Oregon GMO labeling supporters gear up to battle Big Ag, food and seed patenting could become a key issue. “Biodiversity” advocates have long bemoaned the loss of diversity in the foods we eat, plants we grow, and seeds we cultivate. As Michael Pollan sums it up in his In Defense of Food book:
Half of all broccoli grown commercially in America today is a single variety – Marathon – notable for its high yield. The overwhelming majority of the chickens raised for meat in America are the same hybrid, the Cornish cross; more than 99 percent of turkeys are the Broad-Breasted Whites.

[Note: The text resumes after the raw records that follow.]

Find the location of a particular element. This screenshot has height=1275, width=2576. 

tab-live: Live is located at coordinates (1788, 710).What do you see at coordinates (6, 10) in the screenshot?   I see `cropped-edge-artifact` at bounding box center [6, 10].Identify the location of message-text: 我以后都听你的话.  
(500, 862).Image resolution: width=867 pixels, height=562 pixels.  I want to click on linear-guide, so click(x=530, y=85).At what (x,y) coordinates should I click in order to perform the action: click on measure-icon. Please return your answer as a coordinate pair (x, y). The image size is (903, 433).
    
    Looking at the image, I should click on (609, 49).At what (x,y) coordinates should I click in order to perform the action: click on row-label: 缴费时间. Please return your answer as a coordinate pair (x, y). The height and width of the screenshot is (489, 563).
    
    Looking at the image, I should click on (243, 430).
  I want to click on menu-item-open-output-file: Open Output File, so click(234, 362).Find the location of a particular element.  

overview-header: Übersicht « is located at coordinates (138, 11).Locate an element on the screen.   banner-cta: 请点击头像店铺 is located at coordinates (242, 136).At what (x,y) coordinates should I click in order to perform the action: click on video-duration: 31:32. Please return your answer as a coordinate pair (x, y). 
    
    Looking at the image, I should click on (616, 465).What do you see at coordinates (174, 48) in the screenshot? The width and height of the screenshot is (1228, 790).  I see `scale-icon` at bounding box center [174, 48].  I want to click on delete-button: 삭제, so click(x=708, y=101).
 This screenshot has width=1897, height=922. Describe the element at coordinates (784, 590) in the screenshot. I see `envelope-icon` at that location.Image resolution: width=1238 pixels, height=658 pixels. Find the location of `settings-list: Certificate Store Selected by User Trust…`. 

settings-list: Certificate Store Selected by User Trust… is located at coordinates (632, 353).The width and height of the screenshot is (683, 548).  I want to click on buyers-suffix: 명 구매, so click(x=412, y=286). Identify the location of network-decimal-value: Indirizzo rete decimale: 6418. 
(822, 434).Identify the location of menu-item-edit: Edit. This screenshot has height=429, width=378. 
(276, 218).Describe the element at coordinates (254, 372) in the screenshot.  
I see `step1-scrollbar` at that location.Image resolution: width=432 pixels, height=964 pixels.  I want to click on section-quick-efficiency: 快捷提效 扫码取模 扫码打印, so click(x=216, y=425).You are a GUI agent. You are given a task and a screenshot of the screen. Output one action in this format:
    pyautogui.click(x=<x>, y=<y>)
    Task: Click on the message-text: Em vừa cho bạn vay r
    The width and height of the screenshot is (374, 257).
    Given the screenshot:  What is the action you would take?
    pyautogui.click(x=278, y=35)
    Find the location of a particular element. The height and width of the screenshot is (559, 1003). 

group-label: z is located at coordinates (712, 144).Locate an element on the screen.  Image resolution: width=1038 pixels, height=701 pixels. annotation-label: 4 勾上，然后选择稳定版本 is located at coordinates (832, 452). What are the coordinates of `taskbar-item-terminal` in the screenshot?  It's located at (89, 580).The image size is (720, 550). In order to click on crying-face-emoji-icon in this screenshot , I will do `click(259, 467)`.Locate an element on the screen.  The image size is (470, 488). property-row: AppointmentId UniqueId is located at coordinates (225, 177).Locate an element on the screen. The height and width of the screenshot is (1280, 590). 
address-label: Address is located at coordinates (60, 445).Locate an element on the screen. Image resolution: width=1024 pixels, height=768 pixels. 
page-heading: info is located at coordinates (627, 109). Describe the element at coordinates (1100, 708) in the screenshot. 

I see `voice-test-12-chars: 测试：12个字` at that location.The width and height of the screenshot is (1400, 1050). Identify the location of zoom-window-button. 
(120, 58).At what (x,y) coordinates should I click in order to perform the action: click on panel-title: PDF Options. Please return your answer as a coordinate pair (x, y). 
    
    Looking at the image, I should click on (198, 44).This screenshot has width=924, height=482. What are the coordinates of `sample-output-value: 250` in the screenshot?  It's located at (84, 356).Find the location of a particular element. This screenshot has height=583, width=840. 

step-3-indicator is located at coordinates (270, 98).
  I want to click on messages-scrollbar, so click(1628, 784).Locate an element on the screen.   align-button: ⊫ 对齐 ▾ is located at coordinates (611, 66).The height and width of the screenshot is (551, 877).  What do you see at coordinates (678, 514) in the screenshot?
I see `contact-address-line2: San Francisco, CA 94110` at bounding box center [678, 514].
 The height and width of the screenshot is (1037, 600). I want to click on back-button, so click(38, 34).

According to studies by ETC Group, who somehow tracks these things, 10 companies own the patents or rights to 73% of all commercial seeds. In backlash to corporate-controlled monoculture and lack of plant variety, a rebellion is brewing against patenting plants and seeds. You can see it in the growing demand for “heirloom” varieties, not just of tomatoes, but roses, chickens, and all kinds of vegetables, fruits, grains, herbs, and seeds.
Oregon is in the vanguard of this revolution. Wild Garden Seed in Philomath is one of only two companies in the country (the other is High Mowing Organic Seeds in Vermont) to sell seeds from a new “Open Source Seed Initiative” created at the University of Wisconsin. So far, the OSSI has included 37 seed varieties in its “protected commons” of seeds sold only on condition that the seeds and plants bred from them cannot be patented or otherwise restricted.
The Open Source Seed Initiative hopes that unpatented, open source seeds will someday provide a real and positive alternative to GMO agriculture.